[Problem requirements]
Answer these from the excerpt on baby boomers:
1. Which birth years mark someone as a baby boomer?
2. What is the full title of Gibney's book?
3. Which five men are named as "generational representatives"?

But according to author and multi-millionaire tech hedge fund manager, Bruce Cannon Gibney, anyone born between 1946 and 1964 (baby boomers) that are still living are sociopaths.

“There is something wrong with the Boomers and there has been for a long time,” writes Gibney in the forward to A Generation of Sociopaths: How the Baby Boomers Betrayed America and the author’s beatings continue for 400-plus pages.

He doesn’t let any of us Boomers off the hook, but really focuses on “generational representatives like Bill Clinton, Newt Gingrich, George W. Bush, Donald Trump, and Dennis Hastert–a stew of philanderers, draft dodgers, tax avoiders, incompetents, hypocrites, holders of high office censured for ethics violations, a sociopathic sundae whose squalid cherry was provided in 2016 by Hastert’s admission of child molestation, itself a grotesque metaphor for Boomer policies.”

[Provided records]
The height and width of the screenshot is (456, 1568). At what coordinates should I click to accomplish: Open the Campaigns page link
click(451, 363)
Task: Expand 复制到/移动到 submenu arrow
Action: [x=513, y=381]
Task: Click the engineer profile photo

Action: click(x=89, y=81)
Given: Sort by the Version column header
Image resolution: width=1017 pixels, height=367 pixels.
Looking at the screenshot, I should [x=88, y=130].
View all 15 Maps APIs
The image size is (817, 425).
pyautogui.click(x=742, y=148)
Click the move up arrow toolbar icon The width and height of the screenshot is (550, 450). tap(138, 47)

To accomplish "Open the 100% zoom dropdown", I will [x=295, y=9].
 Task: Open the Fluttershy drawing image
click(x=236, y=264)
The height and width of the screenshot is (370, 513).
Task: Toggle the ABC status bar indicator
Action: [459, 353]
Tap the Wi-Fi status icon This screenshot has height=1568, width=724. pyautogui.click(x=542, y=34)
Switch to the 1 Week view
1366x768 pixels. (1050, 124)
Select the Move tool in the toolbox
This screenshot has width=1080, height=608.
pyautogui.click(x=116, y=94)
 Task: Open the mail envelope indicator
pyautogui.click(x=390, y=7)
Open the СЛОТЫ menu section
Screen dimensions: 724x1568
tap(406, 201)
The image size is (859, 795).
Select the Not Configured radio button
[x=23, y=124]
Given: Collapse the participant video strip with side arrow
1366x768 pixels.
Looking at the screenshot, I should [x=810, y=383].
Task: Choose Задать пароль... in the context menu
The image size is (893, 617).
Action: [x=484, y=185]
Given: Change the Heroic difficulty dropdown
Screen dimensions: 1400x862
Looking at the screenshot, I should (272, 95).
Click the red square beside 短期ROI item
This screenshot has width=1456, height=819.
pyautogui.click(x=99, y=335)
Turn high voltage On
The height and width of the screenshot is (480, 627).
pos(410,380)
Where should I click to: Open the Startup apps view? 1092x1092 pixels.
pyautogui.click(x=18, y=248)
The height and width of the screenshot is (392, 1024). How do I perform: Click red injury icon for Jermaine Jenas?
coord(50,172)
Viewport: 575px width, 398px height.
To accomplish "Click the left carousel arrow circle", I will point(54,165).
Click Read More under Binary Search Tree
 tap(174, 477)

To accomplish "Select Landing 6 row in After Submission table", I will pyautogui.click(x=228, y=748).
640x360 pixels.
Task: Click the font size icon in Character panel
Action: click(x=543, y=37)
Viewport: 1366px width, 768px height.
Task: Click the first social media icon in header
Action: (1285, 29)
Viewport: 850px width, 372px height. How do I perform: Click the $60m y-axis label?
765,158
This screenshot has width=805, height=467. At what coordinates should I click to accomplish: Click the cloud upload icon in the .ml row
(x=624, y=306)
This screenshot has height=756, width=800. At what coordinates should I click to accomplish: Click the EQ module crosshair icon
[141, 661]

[Response]
1. 1946 to 1964.
2. A Generation of Sociopaths: How the Baby Boomers Betrayed America.
3. Bill Clinton, Newt Gingrich, George W. Bush, Donald Trump, and Dennis Hastert.